🤖 AI Summary
This work addresses the limitations of existing World Action Models (WAMs), which struggle to meet real-time control requirements due to multi-step denoising and fail to bridge the distributional and noise-scheduling discrepancies between video and action modalities through conventional single-modality distillation. To overcome these challenges, the authors propose a modality-aware single-step distillation framework that introduces, for the first time, modality-specific consistency functions for multimodal diffusion models: linear gradient scaling for the action stream and variance-preserving parameterization for the video stream, both integrated into the LingBot-VA architecture. Evaluated on RoboTwin 2.0, the method reduces inference latency from 8.1 seconds to 348 milliseconds—a 23× speedup—while maintaining a simulation task success rate above 85.5% and achieving an average real-world robot success rate of 60%, substantially outperforming baseline approaches.
📝 Abstract
World-action models (WAMs) jointly generate future video and robot actions through iterative diffusion, achieving strong performance on manipulation benchmarks but requiring tens of denoising steps, a cost that precludes real-time control. Step distillation has emerged as the natural remedy, but off-the-shelf methods break down in the joint video-action setting because video and action streams use different SNR-shifted noise schedules and reach training with substantially different marginal noise distributions, an asymmetry that single-modality distillation methods cannot accommodate. We introduce \textbf{Flash-WAM}, a modality-aware step-distillation framework inspired by consistency distillation that selects the consistency function for each modality to match its noise regime: a linear-gradient-scaling parametrization for the action stream's low-noise regime, paired with a variance-preserving parametrization for the video stream's high-noise regime, grounded in a structural analysis of the consistency-function family that characterizes the achievable gradient scaling under the consistency boundary condition.
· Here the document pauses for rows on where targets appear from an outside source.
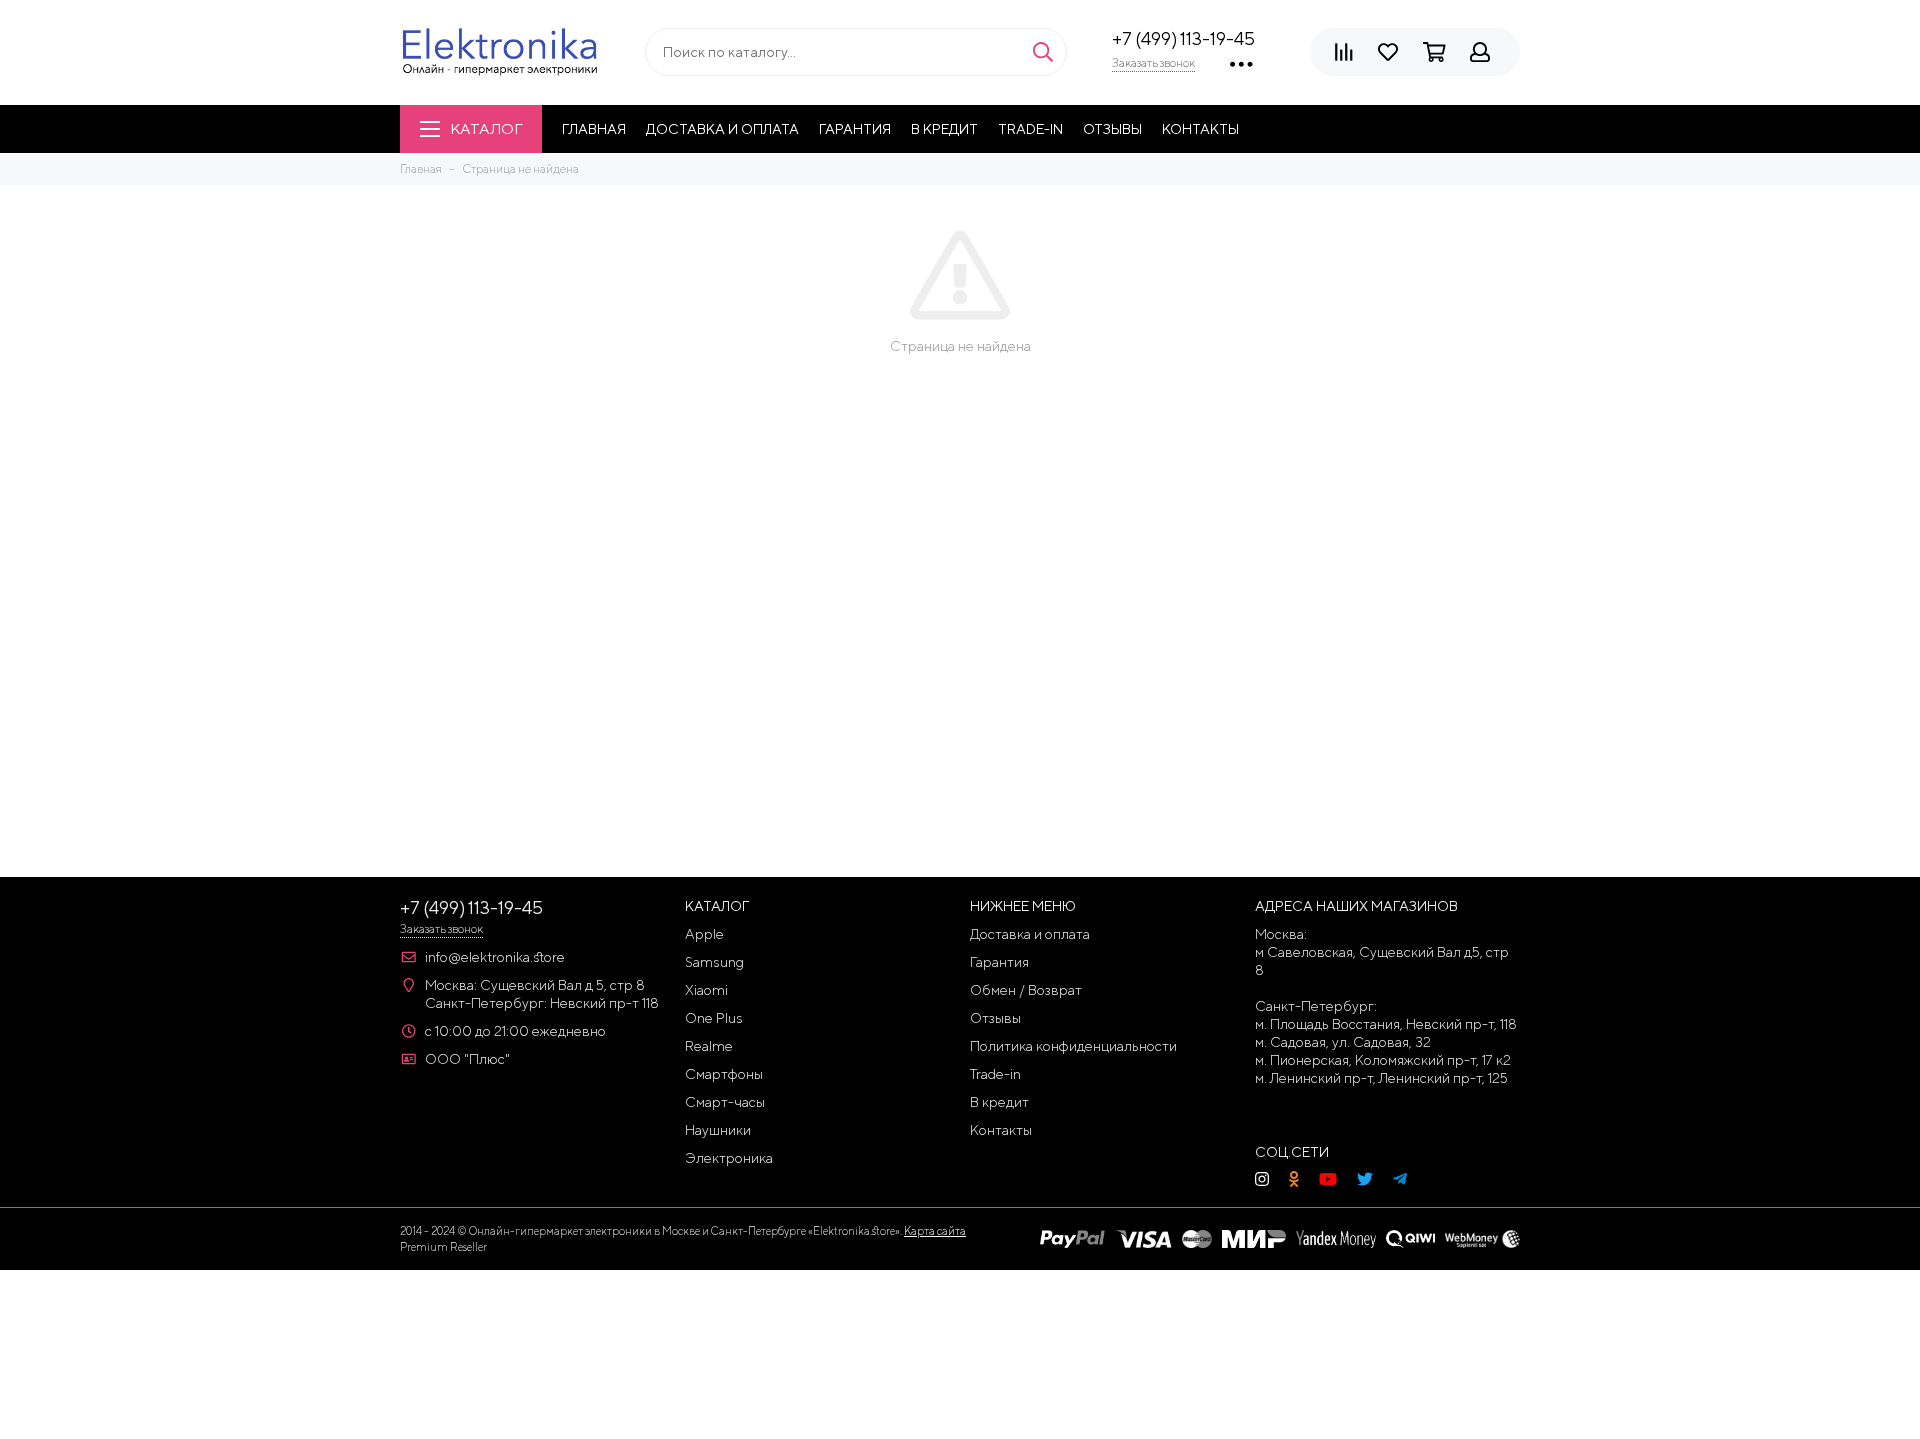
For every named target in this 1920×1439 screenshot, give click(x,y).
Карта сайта (935, 1230)
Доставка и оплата (722, 129)
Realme (709, 1046)
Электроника (729, 1158)
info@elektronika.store (495, 957)
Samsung (714, 962)
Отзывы (1112, 129)
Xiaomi (706, 990)
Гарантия (855, 129)
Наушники (718, 1130)
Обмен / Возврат (1026, 990)
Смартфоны (724, 1074)
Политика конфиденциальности (1073, 1046)
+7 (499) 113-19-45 (1183, 38)
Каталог (486, 128)
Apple (704, 934)
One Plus (714, 1018)
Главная (594, 129)
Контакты (1200, 129)
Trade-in (1030, 129)
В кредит (944, 129)
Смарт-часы (725, 1102)
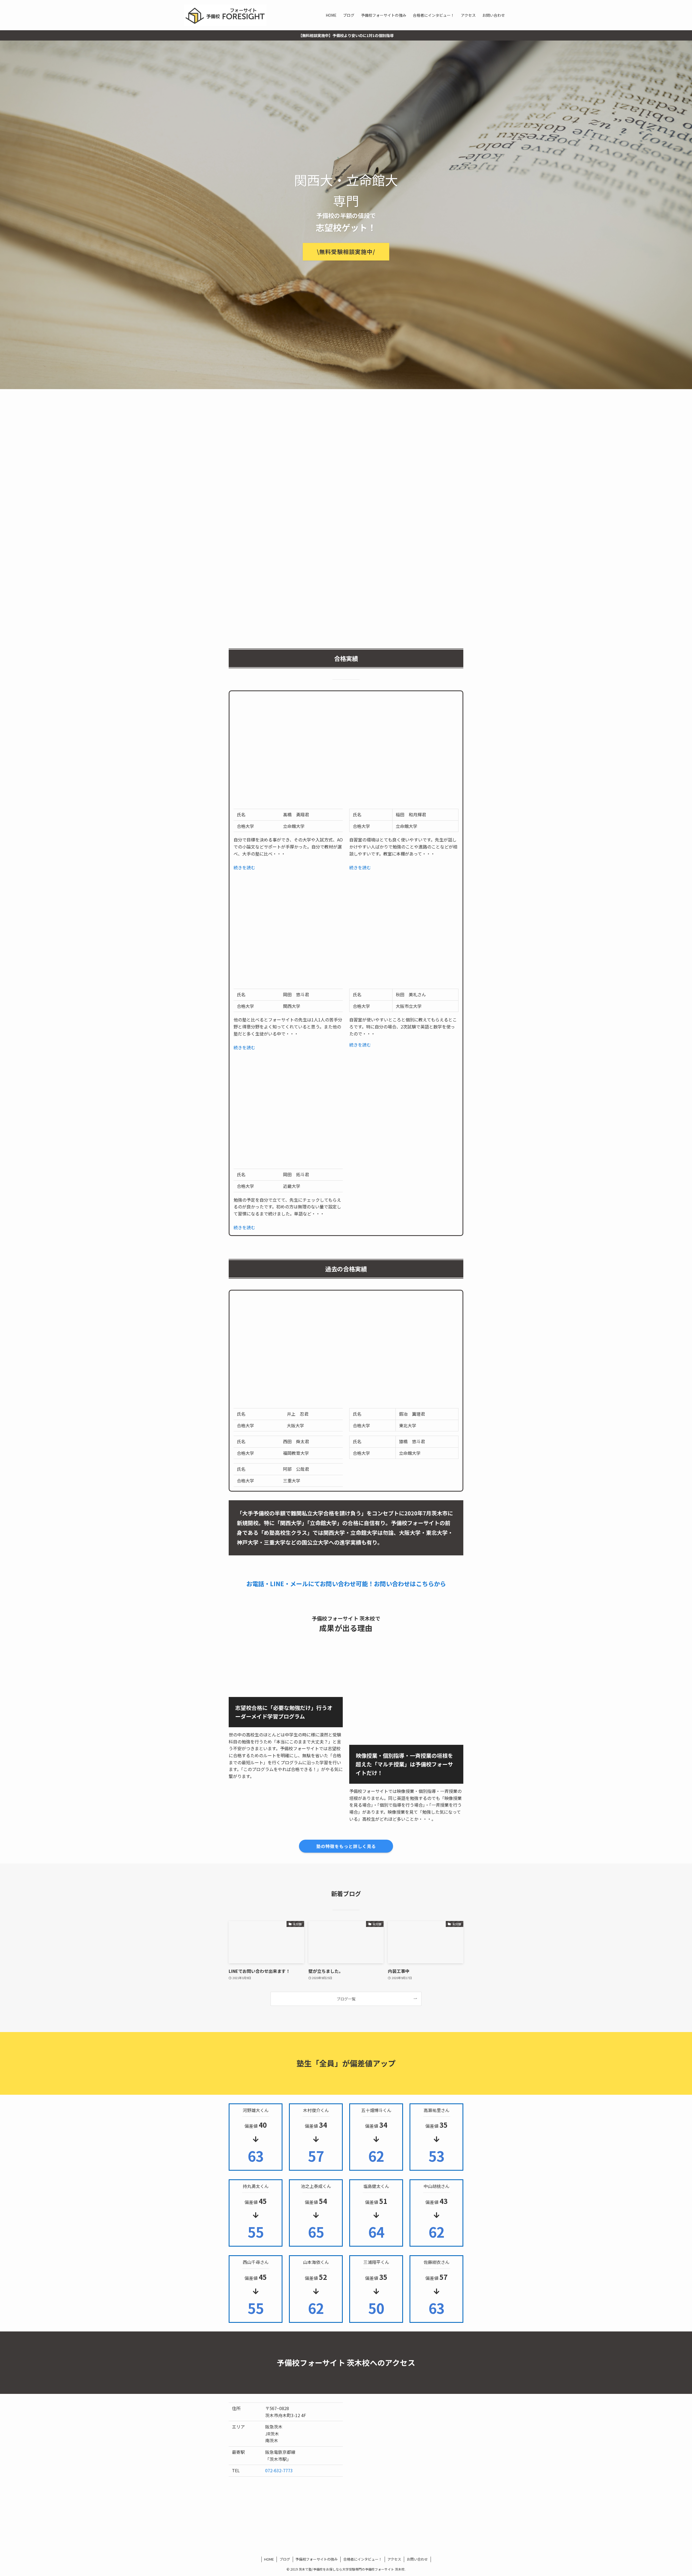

Instantiated on LingBot-VA, Flash-WAM compresses inference to a single step in each modality. On RoboTwin 2.0, this reduces per-chunk latency from $8.1$ seconds to $348$ ms on NVIDIA L40S, a $23{\times}$ speedup that enables real-time inference. Flash-WAM preserves task success on simulation benchmarks ($85.5\%$ RoboTwin 2.0, $95.7\%$ LIBERO) and substantially recovers real-world performance ($60\%$ average on a Unitree G1 humanoid robot), while naive consistency distillation drops to $24\%$ at the same step budget.